Dosen di Etnomusikologi, Institut Kesenian Jakarta, Ribeth Nurvijayanto bahkan mencatat kepergian Didi Kempot juga akan menjadi momentum bagi para seniman musik pop Jawa untuk mengeksplorasi dan mengkomodifikasi “kesedihan”. Para musisi lokal, penyanyi campursari, atau dangdut, media, hingga tempat karaoke masih bisa memanfaatkan karya-karya Didi Kempot sebagai ladang uang mereka. 

Ternyata Didi Kempot tidak hidup sendiri menikmati jerih payahnya, dia tidak sekedar hidup untuk musik dan sebaliknya, tetapi juga telah menghidupi orang-orang yang berada di ekosistemnya, bahkan lebih dari itu. Didi Kempot, musik Campursari,  dan orang-orang di lingkarannya saling berkelindan merajut sebuah ekosistem.

Salah satu bukti ketulusannya dalam berempati pada masyarakat yang sedang menderita karena pandemi corona adalah ketika menggagas Konser Amal dari Rumah, bersama Kompas TV, Sabtu 11 April 2020. Dalam konser tersebut berhasil mengumpulkan Rp 5,3 Miliar, kurang dati sebulan sebelum ia meninggal. Konser dari rumah tersebut, dibuka dengan “Stasiun Balapan”, salah satu lagu andalannya. Kemudian menyusul lagu “Layang Kangen” dan “Suket Teki”. Ia juga membantu pemerintah dalam konser tersebut dengan menyampaikan pesan kepada masyarakat yang di perantauan agar tidak mudik. Untuk itu juga dinyanyikan lagu yang diciptakan khusus untuk itu,“Ora Iso Mulih”.

Ketulusan dan keihklasan Didi Kempot inilah yang kemudian juga mensihir masyarakat luas, khususnya para penggemarnya, yang akhirnya tergugah untuk mengulurkan tangan membantu saudaranya yang terdampak oleh pandemi corona. Ternyata tidak mudah untuk melakukan hal seperti ini. Tidak semua orang bisa dan mau. Yang mau belum tentu bisa, bahkan dilakukan oleh tokoh yang punya nama besar sekalipun.

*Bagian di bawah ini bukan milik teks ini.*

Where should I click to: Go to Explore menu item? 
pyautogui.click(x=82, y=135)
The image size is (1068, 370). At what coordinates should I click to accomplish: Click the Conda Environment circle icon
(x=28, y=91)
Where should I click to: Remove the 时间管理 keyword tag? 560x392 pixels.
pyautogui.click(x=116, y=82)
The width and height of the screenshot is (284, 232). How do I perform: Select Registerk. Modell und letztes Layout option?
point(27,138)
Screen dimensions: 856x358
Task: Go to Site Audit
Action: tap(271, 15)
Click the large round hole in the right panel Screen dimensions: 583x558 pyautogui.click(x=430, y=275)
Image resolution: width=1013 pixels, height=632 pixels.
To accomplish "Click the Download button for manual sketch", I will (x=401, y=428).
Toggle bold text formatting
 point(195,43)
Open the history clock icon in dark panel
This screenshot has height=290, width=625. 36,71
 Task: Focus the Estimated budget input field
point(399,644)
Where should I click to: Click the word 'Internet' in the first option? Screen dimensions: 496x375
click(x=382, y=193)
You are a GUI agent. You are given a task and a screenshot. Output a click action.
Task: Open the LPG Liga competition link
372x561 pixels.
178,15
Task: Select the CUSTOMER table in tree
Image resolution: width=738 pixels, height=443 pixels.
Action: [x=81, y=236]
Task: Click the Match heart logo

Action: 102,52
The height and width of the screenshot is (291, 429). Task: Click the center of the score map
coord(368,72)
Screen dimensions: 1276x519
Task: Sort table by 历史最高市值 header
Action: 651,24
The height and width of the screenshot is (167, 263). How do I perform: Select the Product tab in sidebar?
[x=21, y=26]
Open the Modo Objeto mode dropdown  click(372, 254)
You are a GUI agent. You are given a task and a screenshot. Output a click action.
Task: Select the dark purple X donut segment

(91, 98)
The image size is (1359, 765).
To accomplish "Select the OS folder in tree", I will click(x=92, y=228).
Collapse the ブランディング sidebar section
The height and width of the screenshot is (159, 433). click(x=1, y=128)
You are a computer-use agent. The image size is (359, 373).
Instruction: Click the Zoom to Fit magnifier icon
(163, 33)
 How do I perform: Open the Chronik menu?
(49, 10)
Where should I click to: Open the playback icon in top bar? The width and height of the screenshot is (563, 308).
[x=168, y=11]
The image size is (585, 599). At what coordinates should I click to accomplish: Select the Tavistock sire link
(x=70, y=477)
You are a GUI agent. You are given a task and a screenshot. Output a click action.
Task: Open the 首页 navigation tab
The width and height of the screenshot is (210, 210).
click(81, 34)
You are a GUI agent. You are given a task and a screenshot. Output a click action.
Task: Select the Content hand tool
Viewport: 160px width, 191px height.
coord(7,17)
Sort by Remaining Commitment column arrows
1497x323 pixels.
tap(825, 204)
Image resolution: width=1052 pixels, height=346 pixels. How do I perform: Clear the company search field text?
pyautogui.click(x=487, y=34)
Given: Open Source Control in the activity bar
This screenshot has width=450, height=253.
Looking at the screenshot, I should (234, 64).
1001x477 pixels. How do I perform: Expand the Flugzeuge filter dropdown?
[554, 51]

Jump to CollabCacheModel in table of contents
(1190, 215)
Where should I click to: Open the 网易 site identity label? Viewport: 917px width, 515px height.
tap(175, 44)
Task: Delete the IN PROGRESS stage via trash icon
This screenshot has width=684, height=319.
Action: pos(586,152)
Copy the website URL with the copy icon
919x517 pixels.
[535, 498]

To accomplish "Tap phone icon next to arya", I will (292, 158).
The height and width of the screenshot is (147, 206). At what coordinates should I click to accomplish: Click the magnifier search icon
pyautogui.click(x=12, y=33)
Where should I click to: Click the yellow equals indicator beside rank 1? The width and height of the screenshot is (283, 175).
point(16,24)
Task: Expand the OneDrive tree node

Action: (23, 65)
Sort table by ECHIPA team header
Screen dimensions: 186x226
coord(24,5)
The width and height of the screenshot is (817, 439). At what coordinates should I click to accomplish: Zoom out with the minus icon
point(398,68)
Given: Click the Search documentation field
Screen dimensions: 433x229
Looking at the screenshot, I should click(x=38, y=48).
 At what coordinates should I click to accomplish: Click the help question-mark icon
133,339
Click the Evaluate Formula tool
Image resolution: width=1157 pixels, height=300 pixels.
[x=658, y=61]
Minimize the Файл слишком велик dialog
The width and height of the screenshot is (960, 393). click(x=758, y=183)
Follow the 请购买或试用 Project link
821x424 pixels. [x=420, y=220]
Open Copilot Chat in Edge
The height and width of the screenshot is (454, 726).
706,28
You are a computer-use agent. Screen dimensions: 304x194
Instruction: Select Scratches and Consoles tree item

Dibutuhkan tokoh panutan, yang bisa membangun frekuensi yang sama dengan orang banyak. Tokoh yang dipercaya karena ketulusannya. Tokoh yang dipercaya karena kesederhanaannya. Bukan tokoh yang punya pamrih, walaupun sekadar untuk membangun citra. Ketulusannya yang membuat orang percaya, simpati, dan ikhlas mengikutinya. Ketulusan telah menggetarkan ketulusan yang lain yang juga masih banyak tersimpan dan terpendam di lubuk hati masyarakat yang terdalam.